Ainsi la contribution de Maurice Allais à l’analyse économique est-elle à la fois multiforme et cohérente et contient-elle en puissance les germes d’un renouveau que beaucoup attendent. Rappelons les mots du Gouverneur de la banque Centrale Européenne dans son discours d’ouverture du Colloque de la Banque Centrale Européenne (Francfort, 18 novembre 2010) : « When the Crisis came, the serious limitations of existing economic and financial models immediately became apparent Macro models failed to predict the crisis and seemed incapable of explaining what was happening to the economy in a convincing manner. As a policy-maker during the crisis, I found the available models of limited help. In fact, I would go further : in the face of the crisis, we felt abandoned by conventional tools.

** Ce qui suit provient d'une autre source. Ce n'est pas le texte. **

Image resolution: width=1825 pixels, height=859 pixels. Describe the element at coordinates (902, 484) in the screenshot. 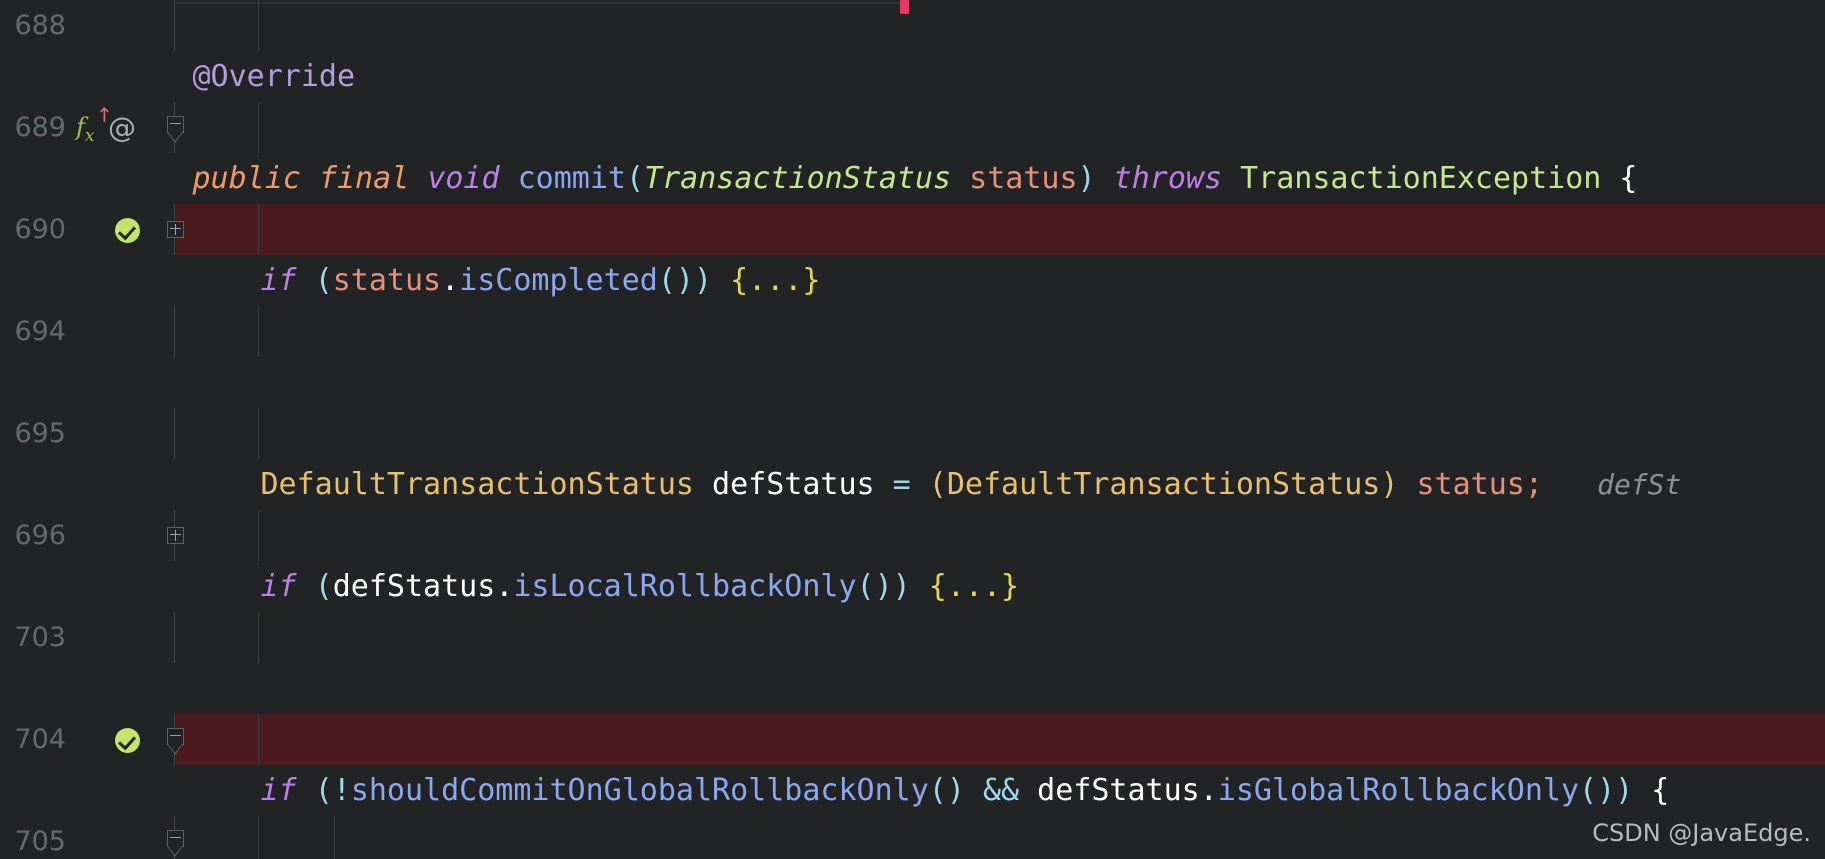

In the absence of any clear guidance from existing analytical frameworks, policy-makers had to place particular reliance on experience ». On ne saurait être plus éloquent.
Les travaux récents d’économie et de finance sur la microstructure des marchés sont sans doute l’une des voies de recherche qui prolongent les efforts d’Allais que l’on vient de rappeler, en prenant en quelque sorte le problème par le même bout de la lorgnette – celui de la technologie des échanges de marchés individuels, pour remonter éventuellement vers les états réalisables de l’économie, etc. Et il s’agit sans doute de l’une des voies susceptibles d’éclairer la vision Allaisienne du monde capitaliste actuel. Il y en a d’autres… Jeunes chercheurs, à vos écrans et claviers !
[1] Le mot devrait être mis entre guillemets : un modeste duplicateur à Alcool fut le principal équipement utilisé pour cette « publication ». On était en temps de guerre et donc de pénurie.
[2] Ces erreurs sur la paternité scientifique des contributions citées ont été reconnues, suite à la publication de l’ouvrage de Boiteux, Montbrial et Munier (eds., 1986) par l’ensemble des pères jadis présumés, qui ont admis avec beaucoup de gentillesse la précédence d’Allais.